GBoost is clearly the best performer, with the highest accuracy (0.74) and AUC (0.82), indicating strong predictive power and probability calibration.
Random Forest performs moderately, with decent AUC (0.70) but lower accuracy than XGBoost.
SVM and KNN underperform both in accuracy and AUC, suggesting they may not be well-suited for the structure of the gene expression data.
Stacked Ensemble improves upon Random Forest and the weaker base models, but does not outperform XGBoost, showing accuracy of 0.68 and AUC of 0.66.
This suggests stacking helped stabilize performance, but couldn’t exceed the strongest individual learner, possibly due to weak or correlated base model predictions.
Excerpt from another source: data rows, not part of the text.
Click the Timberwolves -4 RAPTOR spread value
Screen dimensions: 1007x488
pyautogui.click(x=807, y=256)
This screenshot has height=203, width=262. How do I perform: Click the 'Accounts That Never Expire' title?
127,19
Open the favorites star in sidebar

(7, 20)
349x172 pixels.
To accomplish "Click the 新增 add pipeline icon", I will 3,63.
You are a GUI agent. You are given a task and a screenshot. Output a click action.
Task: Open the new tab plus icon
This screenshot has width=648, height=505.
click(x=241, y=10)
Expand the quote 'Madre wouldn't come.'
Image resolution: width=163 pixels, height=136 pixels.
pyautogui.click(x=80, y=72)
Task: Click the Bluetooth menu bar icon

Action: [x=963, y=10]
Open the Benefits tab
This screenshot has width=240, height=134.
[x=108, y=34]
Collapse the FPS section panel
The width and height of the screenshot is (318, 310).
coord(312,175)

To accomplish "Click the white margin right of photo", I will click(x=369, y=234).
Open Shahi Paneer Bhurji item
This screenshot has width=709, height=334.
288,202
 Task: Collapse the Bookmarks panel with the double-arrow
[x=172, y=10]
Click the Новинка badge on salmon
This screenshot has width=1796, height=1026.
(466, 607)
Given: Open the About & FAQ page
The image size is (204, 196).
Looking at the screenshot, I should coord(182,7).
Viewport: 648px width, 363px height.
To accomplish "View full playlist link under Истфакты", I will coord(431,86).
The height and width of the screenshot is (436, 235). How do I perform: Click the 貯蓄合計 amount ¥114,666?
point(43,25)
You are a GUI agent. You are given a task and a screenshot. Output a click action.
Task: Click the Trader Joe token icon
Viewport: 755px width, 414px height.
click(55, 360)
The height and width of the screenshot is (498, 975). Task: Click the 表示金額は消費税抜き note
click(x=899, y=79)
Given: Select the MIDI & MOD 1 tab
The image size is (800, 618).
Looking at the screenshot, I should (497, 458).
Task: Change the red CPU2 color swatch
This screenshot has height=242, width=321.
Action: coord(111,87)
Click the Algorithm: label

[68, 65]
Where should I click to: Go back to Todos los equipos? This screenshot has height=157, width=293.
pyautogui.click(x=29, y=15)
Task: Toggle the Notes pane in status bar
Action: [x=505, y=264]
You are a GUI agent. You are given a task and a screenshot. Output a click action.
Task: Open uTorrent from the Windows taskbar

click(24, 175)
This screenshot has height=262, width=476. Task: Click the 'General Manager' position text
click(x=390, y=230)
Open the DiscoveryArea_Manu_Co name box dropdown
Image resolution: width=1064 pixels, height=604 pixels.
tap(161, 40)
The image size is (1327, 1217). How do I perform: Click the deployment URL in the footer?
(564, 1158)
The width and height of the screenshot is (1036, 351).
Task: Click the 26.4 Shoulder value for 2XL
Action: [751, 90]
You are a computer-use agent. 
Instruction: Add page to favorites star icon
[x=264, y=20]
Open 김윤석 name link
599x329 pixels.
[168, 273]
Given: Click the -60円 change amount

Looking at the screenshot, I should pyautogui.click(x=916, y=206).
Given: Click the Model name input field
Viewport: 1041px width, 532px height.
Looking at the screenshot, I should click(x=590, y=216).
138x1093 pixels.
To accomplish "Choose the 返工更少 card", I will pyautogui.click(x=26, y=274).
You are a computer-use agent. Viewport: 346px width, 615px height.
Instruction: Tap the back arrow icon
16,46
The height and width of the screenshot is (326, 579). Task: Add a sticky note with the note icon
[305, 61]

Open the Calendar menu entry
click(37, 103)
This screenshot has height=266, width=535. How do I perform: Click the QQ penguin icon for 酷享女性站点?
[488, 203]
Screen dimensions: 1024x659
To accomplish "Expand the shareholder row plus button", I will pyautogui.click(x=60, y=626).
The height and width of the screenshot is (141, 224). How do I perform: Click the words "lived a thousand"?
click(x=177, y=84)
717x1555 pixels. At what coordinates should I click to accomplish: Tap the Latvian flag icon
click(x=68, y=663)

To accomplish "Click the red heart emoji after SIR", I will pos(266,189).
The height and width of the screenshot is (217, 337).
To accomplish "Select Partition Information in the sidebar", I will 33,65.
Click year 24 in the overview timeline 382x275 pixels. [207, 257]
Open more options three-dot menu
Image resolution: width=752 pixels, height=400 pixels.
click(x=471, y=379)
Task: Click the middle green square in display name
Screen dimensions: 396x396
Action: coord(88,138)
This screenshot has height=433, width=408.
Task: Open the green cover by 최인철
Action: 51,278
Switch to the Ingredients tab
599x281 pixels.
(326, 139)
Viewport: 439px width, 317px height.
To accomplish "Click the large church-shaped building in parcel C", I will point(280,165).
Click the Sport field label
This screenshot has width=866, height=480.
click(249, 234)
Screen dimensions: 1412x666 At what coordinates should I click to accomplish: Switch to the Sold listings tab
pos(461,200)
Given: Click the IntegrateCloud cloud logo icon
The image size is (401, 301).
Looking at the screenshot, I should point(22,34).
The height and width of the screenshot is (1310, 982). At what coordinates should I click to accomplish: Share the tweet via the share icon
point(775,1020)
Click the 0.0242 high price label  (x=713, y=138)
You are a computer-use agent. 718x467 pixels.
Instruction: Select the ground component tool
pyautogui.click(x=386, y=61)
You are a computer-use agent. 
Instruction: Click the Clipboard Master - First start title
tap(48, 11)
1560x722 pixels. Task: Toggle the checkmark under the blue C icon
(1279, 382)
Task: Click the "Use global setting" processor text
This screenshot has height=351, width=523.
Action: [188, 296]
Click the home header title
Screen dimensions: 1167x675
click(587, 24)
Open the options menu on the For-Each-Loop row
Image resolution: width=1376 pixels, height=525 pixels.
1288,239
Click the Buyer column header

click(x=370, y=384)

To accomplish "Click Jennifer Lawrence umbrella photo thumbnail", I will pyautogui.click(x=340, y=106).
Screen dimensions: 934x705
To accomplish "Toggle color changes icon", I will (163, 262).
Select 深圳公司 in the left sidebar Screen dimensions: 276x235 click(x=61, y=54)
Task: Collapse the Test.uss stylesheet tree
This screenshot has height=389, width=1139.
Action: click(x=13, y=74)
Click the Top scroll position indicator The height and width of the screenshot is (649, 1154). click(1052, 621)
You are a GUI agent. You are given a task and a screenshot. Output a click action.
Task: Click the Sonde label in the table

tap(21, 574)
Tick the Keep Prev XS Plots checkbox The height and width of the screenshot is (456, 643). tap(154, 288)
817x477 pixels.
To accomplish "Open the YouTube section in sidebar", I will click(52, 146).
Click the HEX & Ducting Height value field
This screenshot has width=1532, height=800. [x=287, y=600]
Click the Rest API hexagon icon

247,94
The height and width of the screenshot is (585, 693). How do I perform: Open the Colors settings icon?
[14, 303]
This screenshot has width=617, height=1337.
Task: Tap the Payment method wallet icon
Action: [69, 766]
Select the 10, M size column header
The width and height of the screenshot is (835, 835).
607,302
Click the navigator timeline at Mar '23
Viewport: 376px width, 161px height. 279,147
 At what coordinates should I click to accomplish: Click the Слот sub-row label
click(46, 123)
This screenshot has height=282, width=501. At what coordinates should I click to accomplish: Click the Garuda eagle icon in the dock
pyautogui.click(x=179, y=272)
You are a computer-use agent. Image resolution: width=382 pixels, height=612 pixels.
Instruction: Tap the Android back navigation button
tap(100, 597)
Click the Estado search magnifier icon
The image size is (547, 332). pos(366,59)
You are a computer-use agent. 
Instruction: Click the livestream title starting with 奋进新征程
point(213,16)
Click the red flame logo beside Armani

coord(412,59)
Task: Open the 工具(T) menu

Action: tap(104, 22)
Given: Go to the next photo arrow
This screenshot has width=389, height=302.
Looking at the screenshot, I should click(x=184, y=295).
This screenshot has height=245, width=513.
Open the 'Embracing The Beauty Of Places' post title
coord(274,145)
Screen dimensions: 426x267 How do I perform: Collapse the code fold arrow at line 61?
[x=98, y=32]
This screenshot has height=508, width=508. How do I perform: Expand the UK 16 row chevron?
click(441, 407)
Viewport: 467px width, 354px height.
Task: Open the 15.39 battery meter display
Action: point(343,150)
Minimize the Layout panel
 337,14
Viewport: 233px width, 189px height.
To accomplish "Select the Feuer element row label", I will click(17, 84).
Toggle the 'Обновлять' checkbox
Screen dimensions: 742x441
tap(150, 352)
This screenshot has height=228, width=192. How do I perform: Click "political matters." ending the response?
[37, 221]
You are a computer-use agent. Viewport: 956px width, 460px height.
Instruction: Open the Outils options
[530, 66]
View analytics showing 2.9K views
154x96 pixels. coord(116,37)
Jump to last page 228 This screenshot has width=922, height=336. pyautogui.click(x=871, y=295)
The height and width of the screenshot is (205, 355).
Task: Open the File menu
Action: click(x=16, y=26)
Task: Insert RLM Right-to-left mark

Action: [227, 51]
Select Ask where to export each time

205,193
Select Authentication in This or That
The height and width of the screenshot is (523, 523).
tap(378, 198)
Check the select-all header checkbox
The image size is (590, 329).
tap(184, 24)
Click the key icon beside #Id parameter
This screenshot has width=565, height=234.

To improve the stacking model, we could consider:

Adding more diverse models, e.g. including XGBoost, or LASSO logistic regression, to reduce redundancy among base learners.
Tuning the meta-learner more carefully by trying both lambda.min and lambda.1se for LASSO; or trying different meta-learner
Including raw features in the meta-learner, e.g by combining predicted probabilities with a few key original features (e.g., top gene expressions) to provide richer inputs.
Checking for prediction correlation: High correlation between base model outputs reduces the benefit of stacking—replace or drop highly redundant learners.
Trying alternative performance metrics, e.g. if our main main goal is identifying obese individuals, we could consider optimizing for recall, F1-score, instead of accuracy or AUC.

Task I

Experiment with the above suggestions, to see if you can improve the stacking model performance.

Task II

Modify the above code for a regression task, predicting BMI instead of obesity.